• [Your objective]: An exact copy of the records is needed; please leave the images out.

• [Input data]:

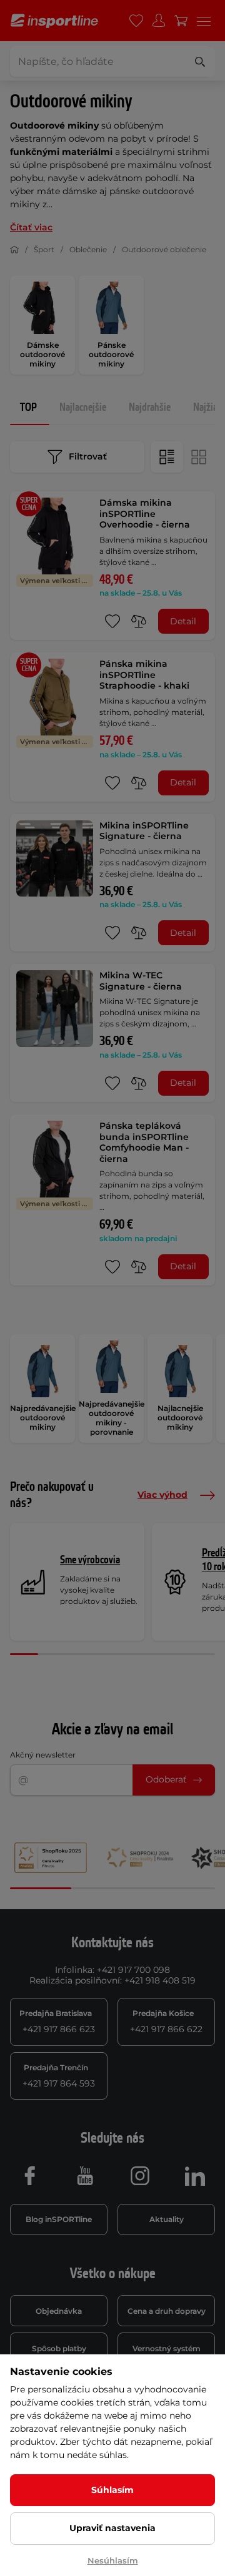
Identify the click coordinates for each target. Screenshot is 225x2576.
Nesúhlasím (113, 2560)
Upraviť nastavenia (112, 2528)
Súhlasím (112, 2489)
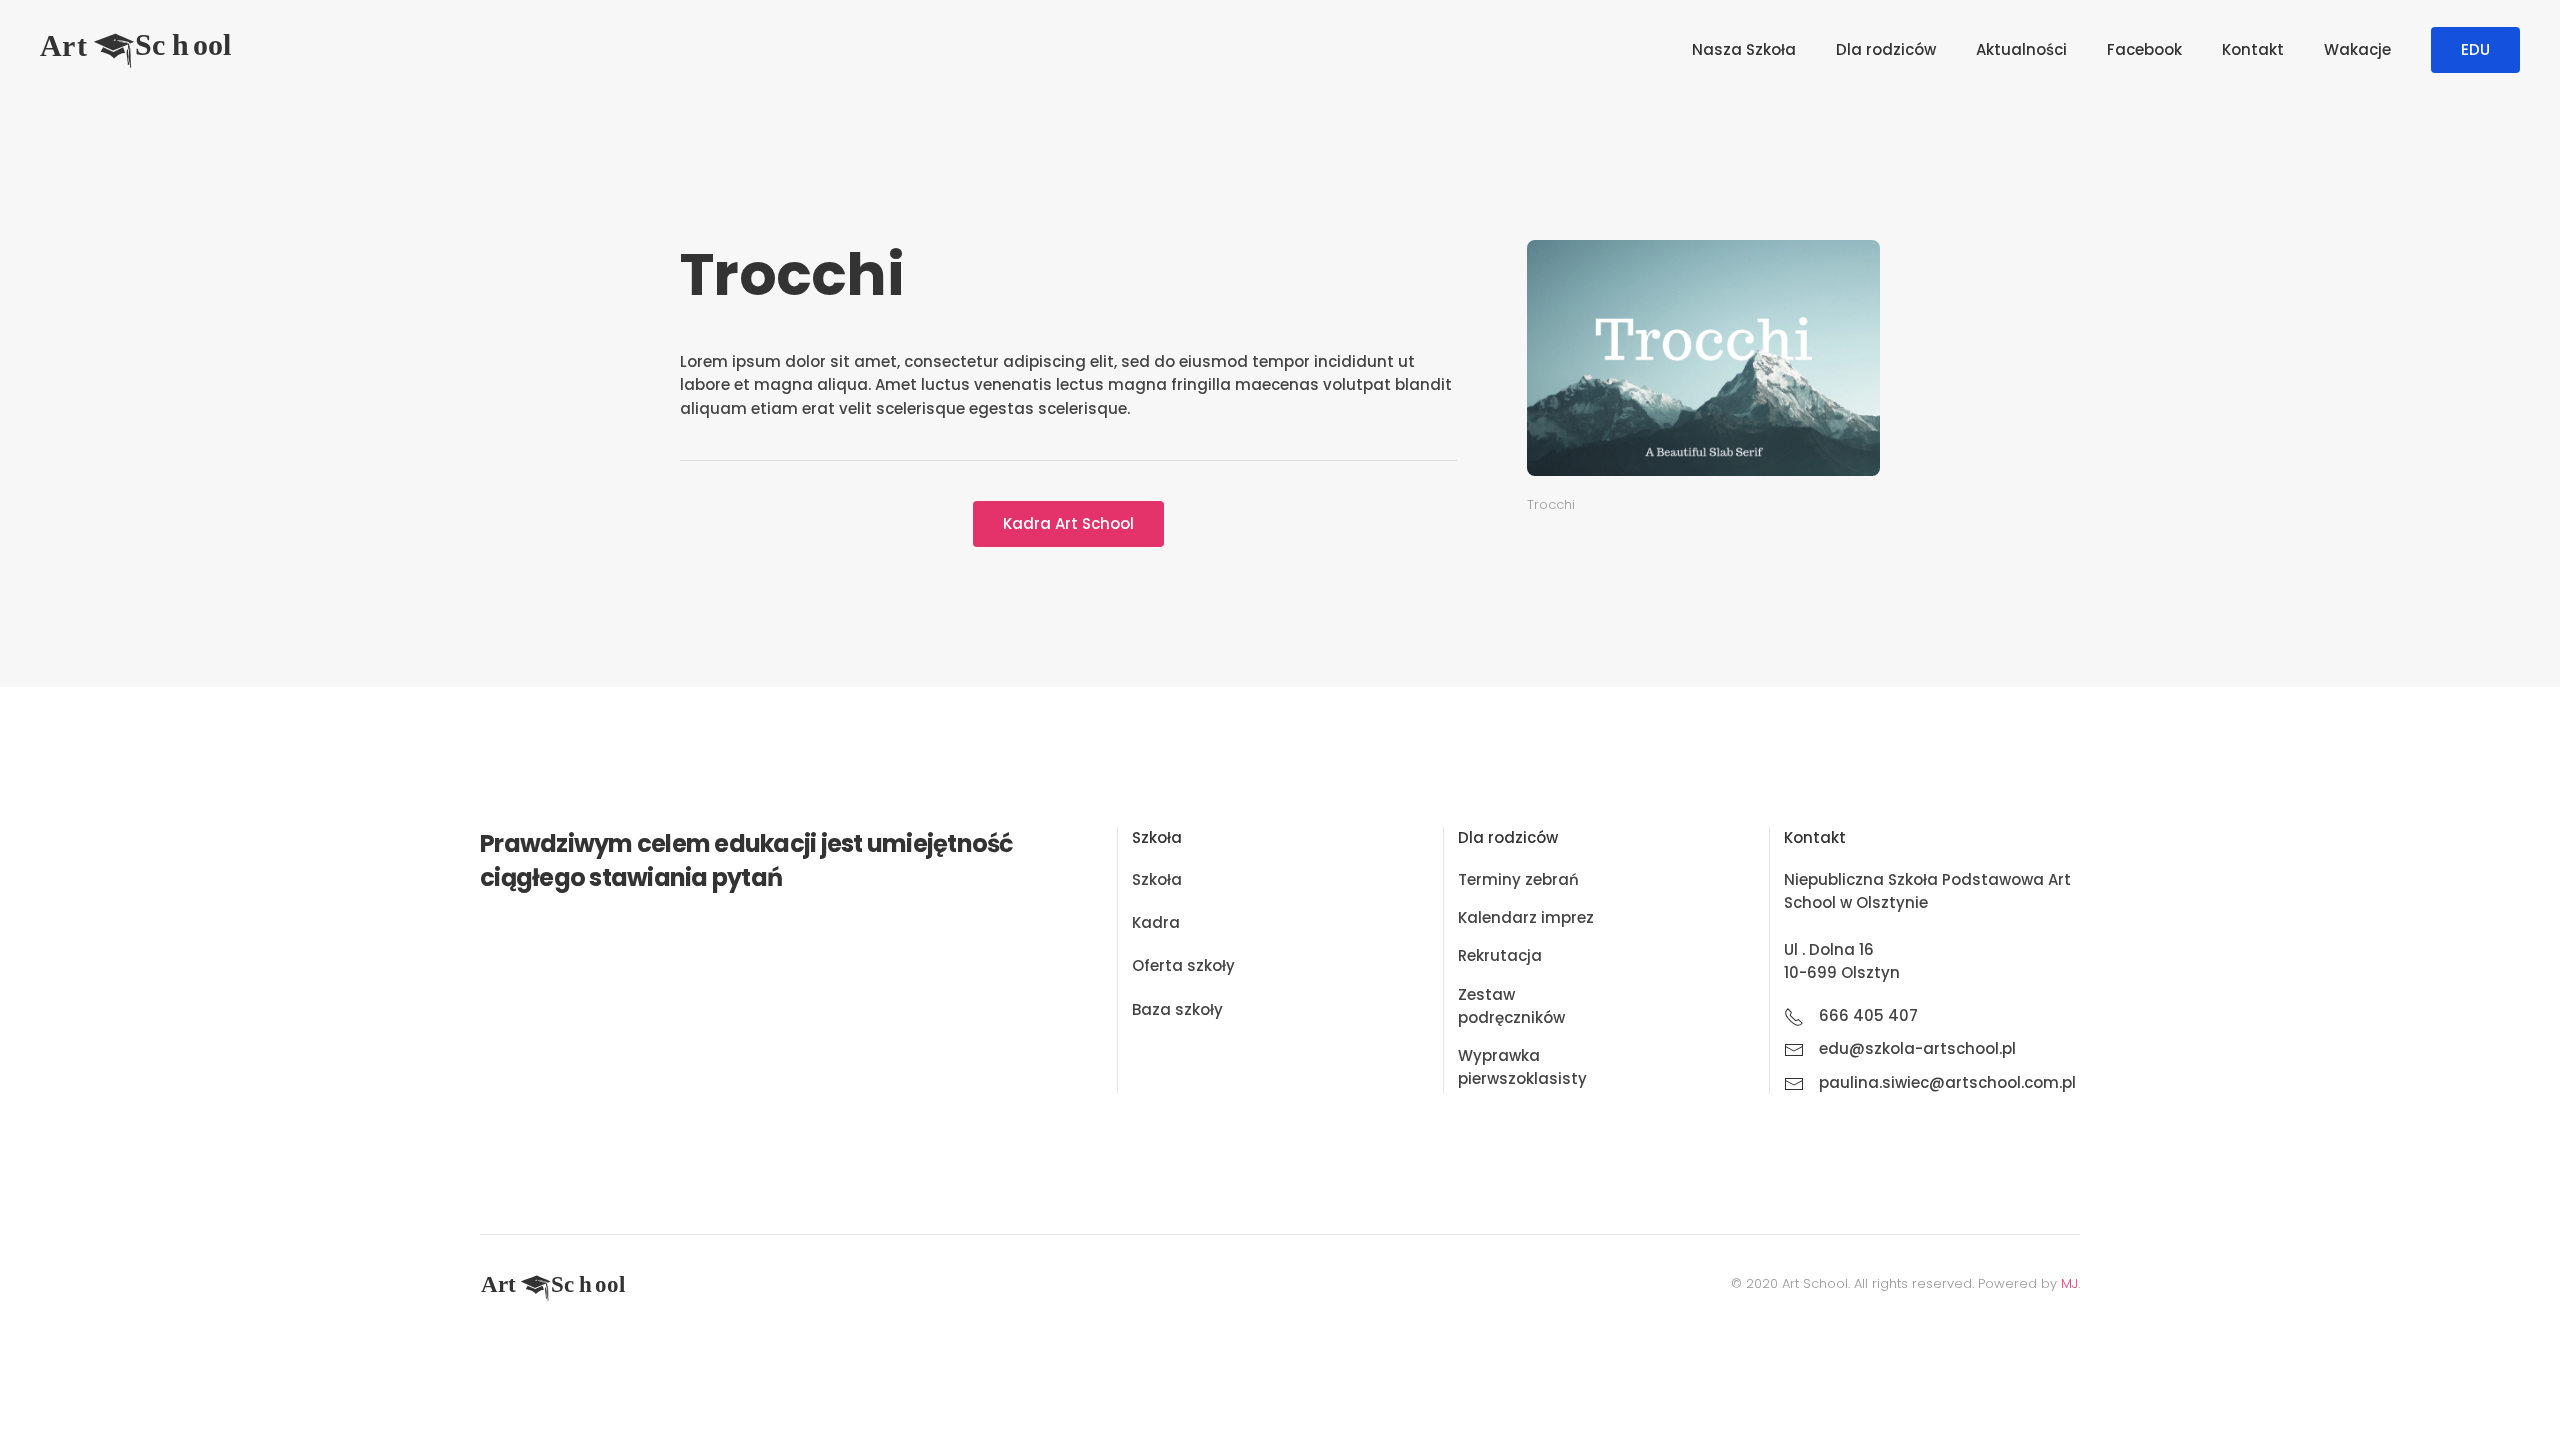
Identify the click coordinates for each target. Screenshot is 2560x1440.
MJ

• [Task result]:
Identify the click coordinates for each target. Screenshot is 225x2576.
Nesúhlasím (113, 2560)
Upraviť nastavenia (112, 2528)
Súhlasím (112, 2489)
Identify the click coordinates for each target. Screenshot is 2560x1440.
MJ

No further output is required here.